─── SUPPLIED ENTRIES ───

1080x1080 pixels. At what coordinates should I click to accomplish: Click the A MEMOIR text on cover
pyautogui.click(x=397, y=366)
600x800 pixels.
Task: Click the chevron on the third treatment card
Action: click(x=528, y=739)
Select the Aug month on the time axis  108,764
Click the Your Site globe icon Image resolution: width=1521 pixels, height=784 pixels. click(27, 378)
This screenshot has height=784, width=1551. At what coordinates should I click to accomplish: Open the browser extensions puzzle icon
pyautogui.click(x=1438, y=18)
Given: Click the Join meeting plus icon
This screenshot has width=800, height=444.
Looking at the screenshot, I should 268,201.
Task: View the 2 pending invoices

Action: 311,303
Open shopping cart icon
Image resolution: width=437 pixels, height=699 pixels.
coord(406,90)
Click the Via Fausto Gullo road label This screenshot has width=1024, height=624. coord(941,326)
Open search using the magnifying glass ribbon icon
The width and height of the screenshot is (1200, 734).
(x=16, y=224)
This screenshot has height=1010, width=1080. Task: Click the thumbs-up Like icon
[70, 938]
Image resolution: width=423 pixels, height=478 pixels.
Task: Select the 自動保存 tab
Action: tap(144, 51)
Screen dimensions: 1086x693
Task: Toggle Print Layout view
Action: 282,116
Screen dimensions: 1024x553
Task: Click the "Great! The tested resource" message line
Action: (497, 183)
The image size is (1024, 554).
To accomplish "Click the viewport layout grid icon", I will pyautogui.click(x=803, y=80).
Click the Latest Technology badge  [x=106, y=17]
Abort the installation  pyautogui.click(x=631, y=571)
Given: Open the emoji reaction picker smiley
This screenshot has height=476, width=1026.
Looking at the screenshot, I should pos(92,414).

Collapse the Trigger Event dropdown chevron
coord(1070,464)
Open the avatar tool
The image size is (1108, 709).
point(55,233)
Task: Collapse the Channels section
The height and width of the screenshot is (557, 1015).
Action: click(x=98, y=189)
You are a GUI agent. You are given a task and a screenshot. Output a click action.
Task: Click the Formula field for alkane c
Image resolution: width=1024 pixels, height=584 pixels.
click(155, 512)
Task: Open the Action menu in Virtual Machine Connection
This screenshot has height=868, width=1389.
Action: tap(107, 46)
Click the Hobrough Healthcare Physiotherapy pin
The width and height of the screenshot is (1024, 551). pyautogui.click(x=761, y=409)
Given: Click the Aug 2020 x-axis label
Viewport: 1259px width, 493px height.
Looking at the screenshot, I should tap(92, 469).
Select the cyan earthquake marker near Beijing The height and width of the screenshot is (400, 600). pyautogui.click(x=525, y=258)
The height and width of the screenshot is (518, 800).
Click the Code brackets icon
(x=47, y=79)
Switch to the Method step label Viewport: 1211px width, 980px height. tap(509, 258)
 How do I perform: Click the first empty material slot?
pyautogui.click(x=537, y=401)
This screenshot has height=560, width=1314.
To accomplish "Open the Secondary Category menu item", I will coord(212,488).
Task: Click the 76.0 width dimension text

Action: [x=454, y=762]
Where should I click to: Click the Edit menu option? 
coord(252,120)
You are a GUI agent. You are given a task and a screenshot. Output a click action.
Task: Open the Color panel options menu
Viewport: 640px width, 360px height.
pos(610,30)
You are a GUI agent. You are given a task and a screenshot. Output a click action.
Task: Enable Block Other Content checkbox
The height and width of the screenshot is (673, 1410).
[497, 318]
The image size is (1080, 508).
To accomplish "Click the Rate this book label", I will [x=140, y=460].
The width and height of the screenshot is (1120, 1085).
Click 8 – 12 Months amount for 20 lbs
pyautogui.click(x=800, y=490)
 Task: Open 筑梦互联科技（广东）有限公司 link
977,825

───

*TASK INSTRUCTIONS*. The answer must be a word-for-word transcription of every record above.

*TASK OUTPUT*.
1080x1080 pixels. At what coordinates should I click to accomplish: Click the A MEMOIR text on cover
pyautogui.click(x=397, y=366)
600x800 pixels.
Task: Click the chevron on the third treatment card
Action: click(x=528, y=739)
Select the Aug month on the time axis  108,764
Click the Your Site globe icon Image resolution: width=1521 pixels, height=784 pixels. click(27, 378)
This screenshot has height=784, width=1551. At what coordinates should I click to accomplish: Open the browser extensions puzzle icon
pyautogui.click(x=1438, y=18)
Given: Click the Join meeting plus icon
This screenshot has width=800, height=444.
Looking at the screenshot, I should 268,201.
Task: View the 2 pending invoices

Action: 311,303
Open shopping cart icon
Image resolution: width=437 pixels, height=699 pixels.
coord(406,90)
Click the Via Fausto Gullo road label This screenshot has width=1024, height=624. coord(941,326)
Open search using the magnifying glass ribbon icon
The width and height of the screenshot is (1200, 734).
(x=16, y=224)
This screenshot has height=1010, width=1080. Task: Click the thumbs-up Like icon
[70, 938]
Image resolution: width=423 pixels, height=478 pixels.
Task: Select the 自動保存 tab
Action: tap(144, 51)
Screen dimensions: 1086x693
Task: Toggle Print Layout view
Action: 282,116
Screen dimensions: 1024x553
Task: Click the "Great! The tested resource" message line
Action: (497, 183)
The image size is (1024, 554).
To accomplish "Click the viewport layout grid icon", I will pyautogui.click(x=803, y=80).
Click the Latest Technology badge  [x=106, y=17]
Abort the installation  pyautogui.click(x=631, y=571)
Given: Open the emoji reaction picker smiley
This screenshot has height=476, width=1026.
Looking at the screenshot, I should pos(92,414).

Collapse the Trigger Event dropdown chevron
coord(1070,464)
Open the avatar tool
The image size is (1108, 709).
point(55,233)
Task: Collapse the Channels section
The height and width of the screenshot is (557, 1015).
Action: click(x=98, y=189)
You are a GUI agent. You are given a task and a screenshot. Output a click action.
Task: Click the Formula field for alkane c
Image resolution: width=1024 pixels, height=584 pixels.
click(155, 512)
Task: Open the Action menu in Virtual Machine Connection
This screenshot has height=868, width=1389.
Action: tap(107, 46)
Click the Hobrough Healthcare Physiotherapy pin
The width and height of the screenshot is (1024, 551). pyautogui.click(x=761, y=409)
Given: Click the Aug 2020 x-axis label
Viewport: 1259px width, 493px height.
Looking at the screenshot, I should tap(92, 469).
Select the cyan earthquake marker near Beijing The height and width of the screenshot is (400, 600). pyautogui.click(x=525, y=258)
The height and width of the screenshot is (518, 800).
Click the Code brackets icon
(x=47, y=79)
Switch to the Method step label Viewport: 1211px width, 980px height. tap(509, 258)
 How do I perform: Click the first empty material slot?
pyautogui.click(x=537, y=401)
This screenshot has height=560, width=1314.
To accomplish "Open the Secondary Category menu item", I will coord(212,488).
Task: Click the 76.0 width dimension text

Action: [x=454, y=762]
Where should I click to: Click the Edit menu option? 
coord(252,120)
You are a GUI agent. You are given a task and a screenshot. Output a click action.
Task: Open the Color panel options menu
Viewport: 640px width, 360px height.
pos(610,30)
You are a GUI agent. You are given a task and a screenshot. Output a click action.
Task: Enable Block Other Content checkbox
The height and width of the screenshot is (673, 1410).
[497, 318]
The image size is (1080, 508).
To accomplish "Click the Rate this book label", I will [x=140, y=460].
The width and height of the screenshot is (1120, 1085).
Click 8 – 12 Months amount for 20 lbs
pyautogui.click(x=800, y=490)
 Task: Open 筑梦互联科技（广东）有限公司 link
977,825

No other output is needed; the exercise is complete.